Dataset entries
— BEGIN —

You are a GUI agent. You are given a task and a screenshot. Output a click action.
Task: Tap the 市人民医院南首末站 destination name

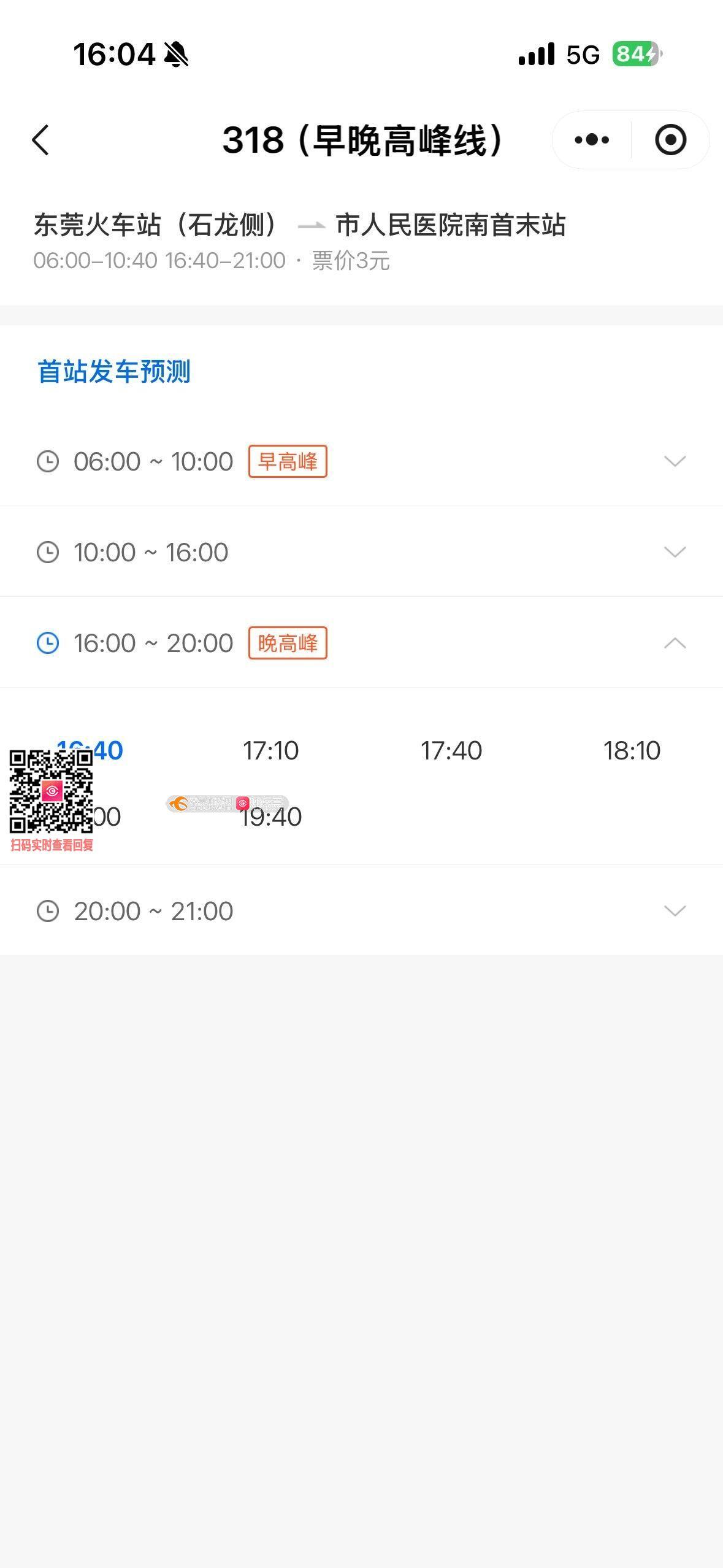click(451, 225)
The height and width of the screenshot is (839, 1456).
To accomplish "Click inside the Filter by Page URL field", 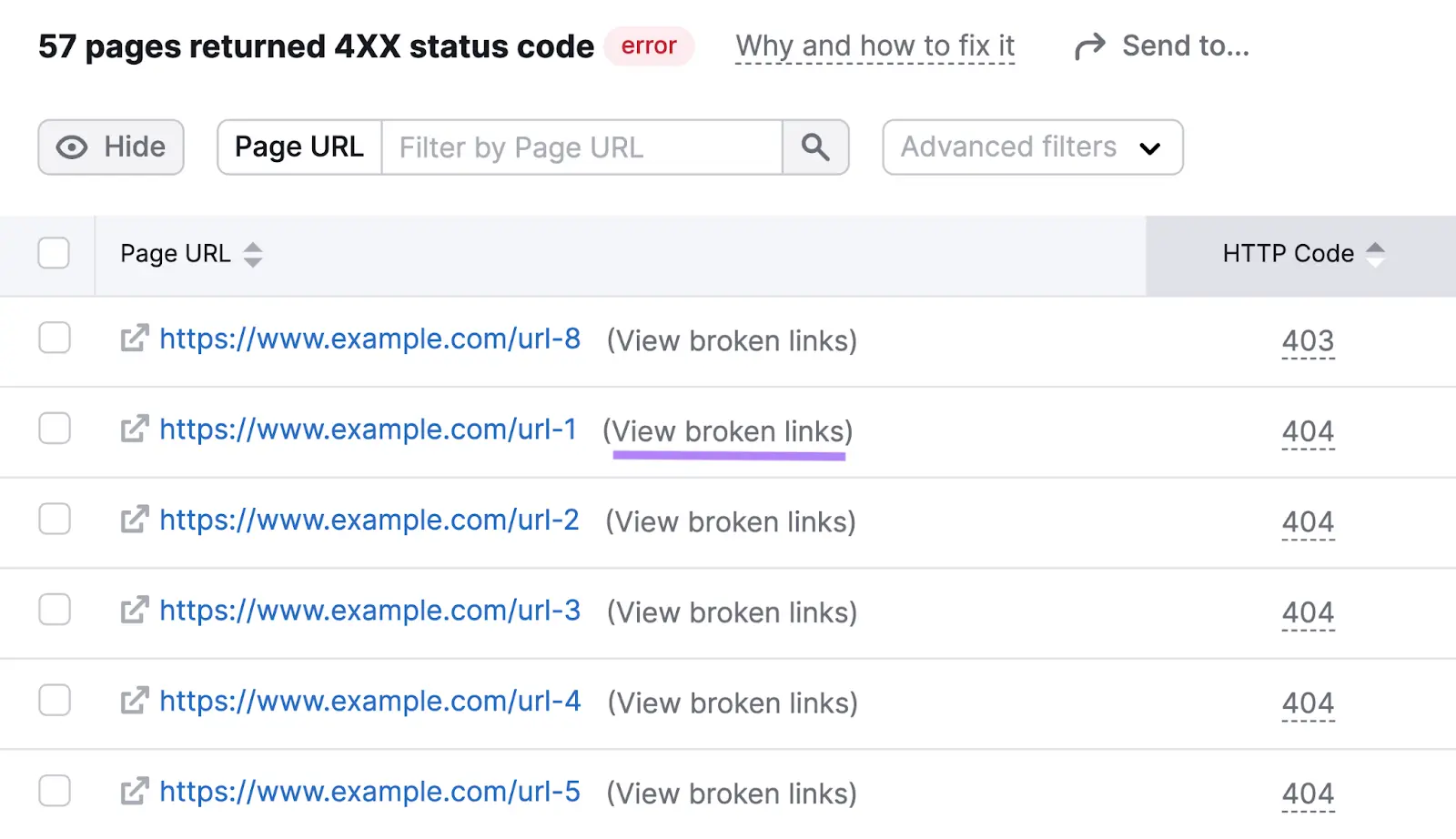I will [x=582, y=147].
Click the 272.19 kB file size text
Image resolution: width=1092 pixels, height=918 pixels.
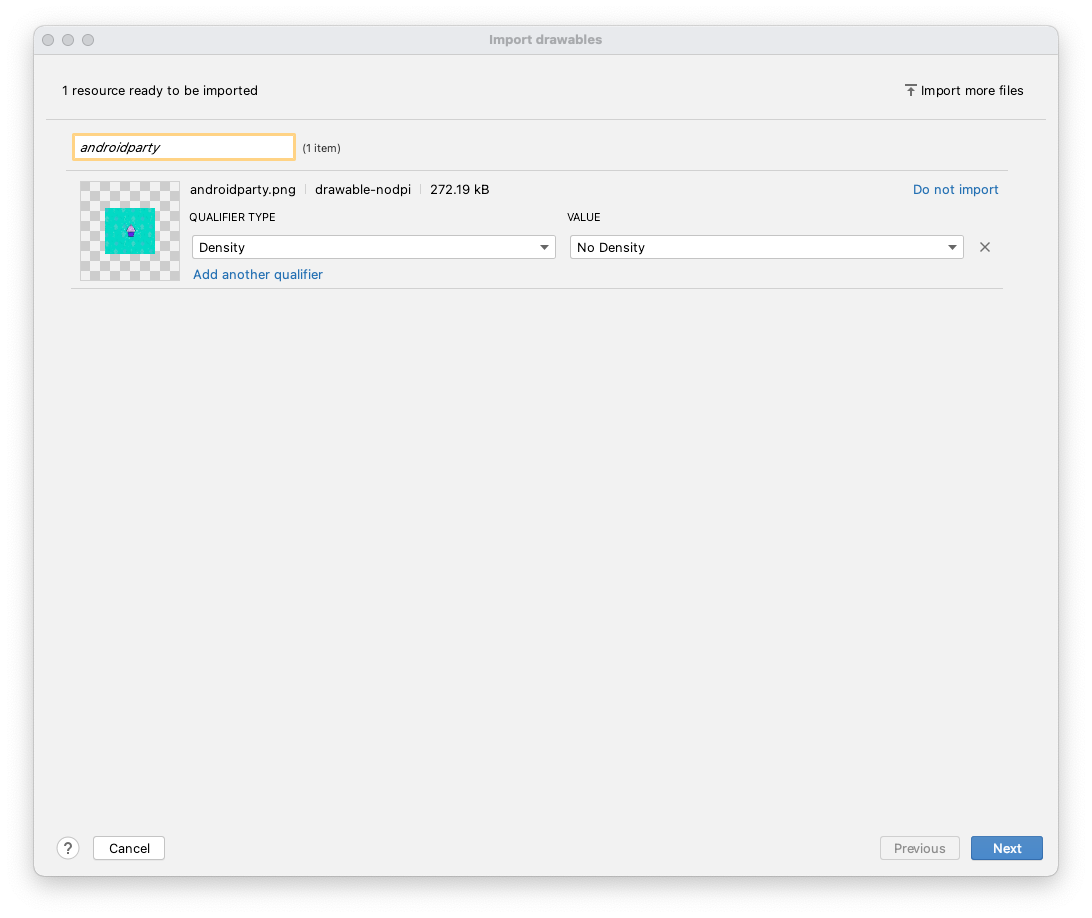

— END —

(Goal):
Write out the rows above, starting at the line containing "Click the 272.19 kB file size text" and continuing through the last row, with both ends included. Don't include any pictures in your answer.

(Solution to this problem):
Click the 272.19 kB file size text
Image resolution: width=1092 pixels, height=918 pixels.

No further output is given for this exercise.